440 & AFL and maybe JavanWartyPig
  1. Testing a system using the inputs that are wholly or partially randomly-generated
  2. Goal: Find inputs that make the SUT behave in interesting ways
  3. Oracles:
    • Determines if a test case passes or fails
    • Usually an oracle for correctness does not exist (beyond source-code assertions)
    • Derived oracles for correctness testing
  4. Generation-based fuzzing:
    • Inputs produced from nothing
  5. Mutation-based fuzzing:
    • Inputs produced from modification and/or combination of existing inputs
  6. Types of inputs the fuzzer may aim to produce:
    • Totally invalid inputs (random strings)
    • Somewhat malformed inputs (sequences of tokens)
    • Inputs with a degree of validity (sentences in the grammar, but not well-typed)
    • High integrity inputs (well-formed inputs free from any undefined behaviour)
  7. Dumb Fuzzing:
    • Generates or mutates inputs without the knowledge of the SUT's input domain
    • Used in the original Fuzzing paper of 1990 that found UB in most of UNIX utilities
    • Could trigger stack overflow, division by 0, maybe an integer overflow
  8. Smart Fuzzing:
    • Uses some information about the expected input format
    • Has a high chance of getting stack underflows and signed integer overflows
    • Can be helped by Compiler sanitisers
  9. Feedback-directed Fuzzing:
    • Can be smart or dumb
    • Input generation or mutation procedure is informed by observing the SUT on previous inputs
    • An input can be flagged if it makes the SUT do something noteworthy:
      • Cover new code
      • Consume more memory than usual
      • Log a previously unseen message
      • Execute a particular syscall
    • Having flagged input:
      • Generation-based fuzzer tries to generate inputs with similar properties
      • Mutation-based fuzzer prioritises it over others when making a mutation
    • Intuition:
      • Input providing new coverage exercises the SUT in a new way
      • Related input may push the SUT further into the unknown
      • New message means either more coverage or has a noteworthy (for the SUT) property
  10. Black-box fuzzing:
    • SUT is exercised in an unmodified form
    • Advantages:
      • Can be applied to closed source SUT's
      • SUT runs at full speed, enabling higher rate of fuzzing
    • Disadvantages:
      • Feedback-directed fuzzing can only make use of externally-visible behaviour
      • No coverage-directed fuzzing -> May not cover all execution paths
  11. Grey-box fuzzing:
    • Instrumentation applied to the SUT, to expose information about its inner workings
    • Typically exposes coverage
    • Instrumentation can be applied at compile or binary level
    • Advantages:
      • A feedback-directed fuzzer has more information to work with
    • Disadvantages:
      • Instrumentation overhead -> Slower rate of fuzzing
      • Compile-time instrumentation requires access to the SUT sources
  12. White-box fuzzing:
    • Analysis via constraint solving used to generate inputs that exercise different parts of SUT
    • Can prove to cover all execution paths (given enough time)

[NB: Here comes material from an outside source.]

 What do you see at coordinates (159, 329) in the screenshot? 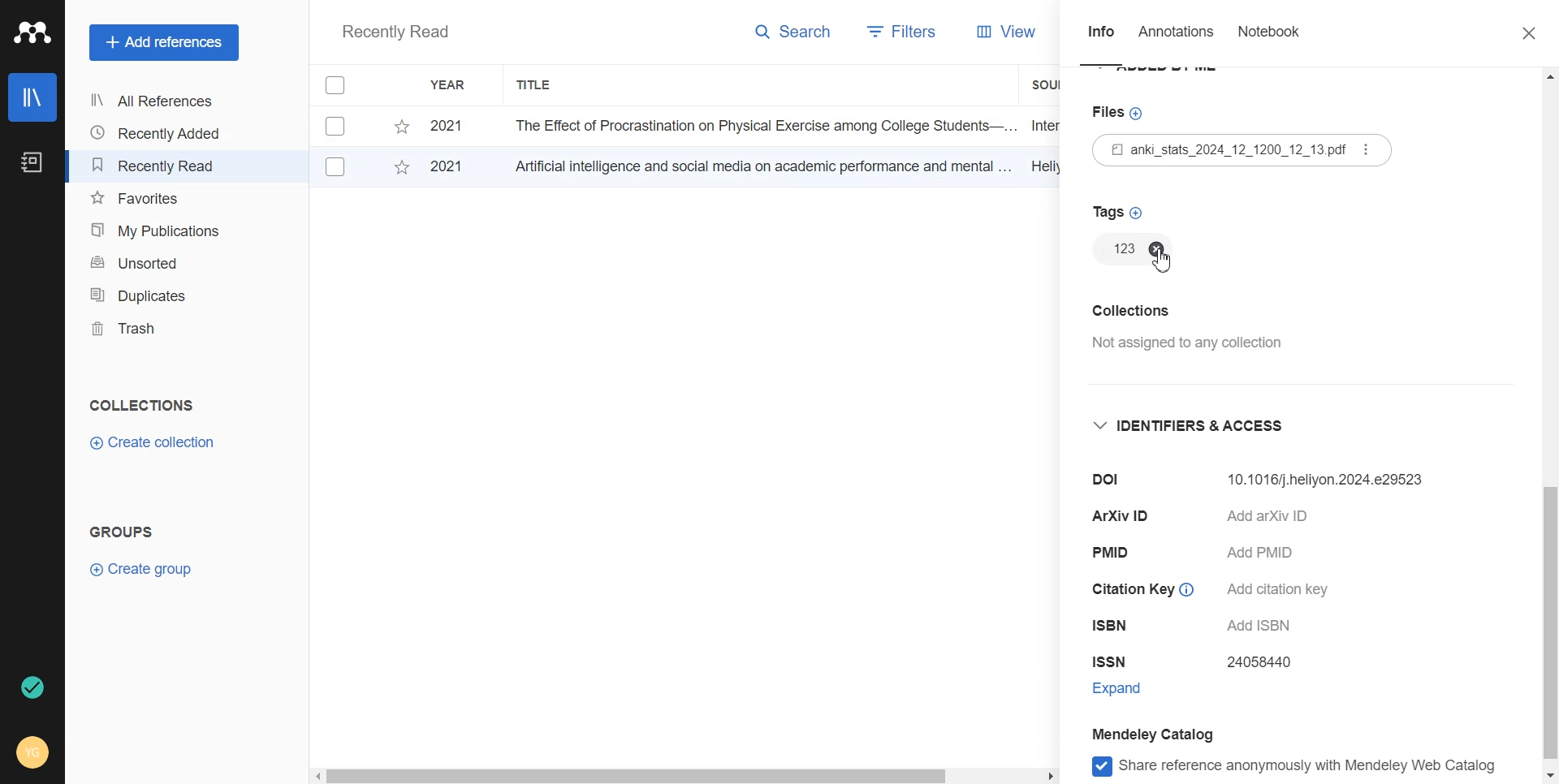
I see `Trash` at bounding box center [159, 329].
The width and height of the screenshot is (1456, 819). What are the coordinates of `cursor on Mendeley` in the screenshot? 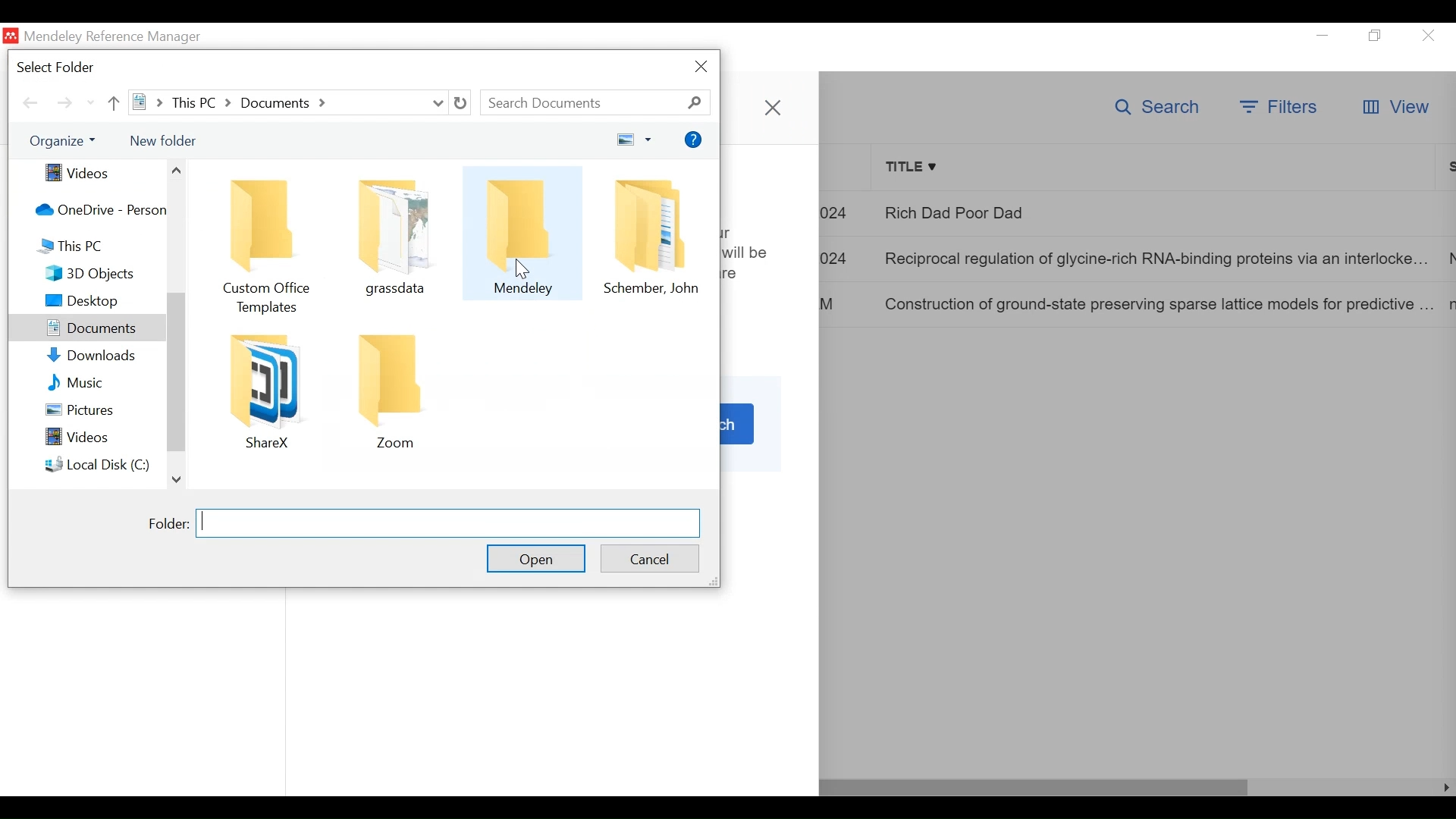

    • Known as Symbolic and Concolic execution
    • In many ways this is not really fuzzing
    • Advantages:
      • Constraint solvers generate inputs that reach hard to hit parts of the SUT
    • Disadvantages:
      • Slow (due to overhead of solving)
      • Heavyweight, requires specialised tool chain
  13. AFL:
    • Mutation-based, dumb, grey-box fuzzer
    • State of the art fuzzing for security
    • TODO: Read the paper on AFL
  14. Fuzzing compilers:
    • What are the challenges:
      • Absence of an oracle (for code generation)
      • Nondeterminism
      • Lack of clear language semantics
      • Undefined, unspecified and implementation-defined behaviour:
        1. Undefined - The standard imposes no requirement
        2. Unspecified - The standard defines a set of allowable behaviours to choose at any occurrence
        3. Implementation-defined - The standard defines a set of allowable behaviours;the compiler has to choose one and document a consistent behaviour
    • Compilers are non-testable because:
      • There does not exist an oracle (for code generation)
      • It is theoretically possible, but practically too difficult to determine the correct output
    • Ways to solve the absence of an oracle for code generation:
      • Derived oracle -- not absolute source of truth
      • Cross-check implementations:
        1. Method:
          1. Compile the code with multiple different compilers and compare the output
          2. Mismatches indicate bugs
          3. Majority is probably correct
          4. Known as differential testing
        2. Requirements:
          1. Program must be deterministic
          2. Program must be free from undefined/unspecified behaviour
          3. Multiple compilers must exist
          4. Compilers must agree on implementation-defined behaviour
      • Cross-check equivalent programs:
        1. Method:
          1. Compile equivalent programs with one compiler
          2. Mismatches indicate bugs
          3. Majority is probably correct
          4. Is a form of metamorphing testing
        2. Requirements:
          1. Equivalent programs (obviously)
          2. Program must be deterministic
          3. Program must be free from undefined/unspecified behaviour
  15. Metamorphic testing:
    • No reference implementation (oracle)
    • Exploit the property of an input when mutating it to obtain a result based on the result from the previous input (like sin x == sin x + 2pi)
    • Simply finding a function for input transformation that mutates output in a deterministic way
  16. Test case reduction:
    • Transform the input in such a way that the property of interest is preserved
    • C-Reduce is a test case reducer for C programs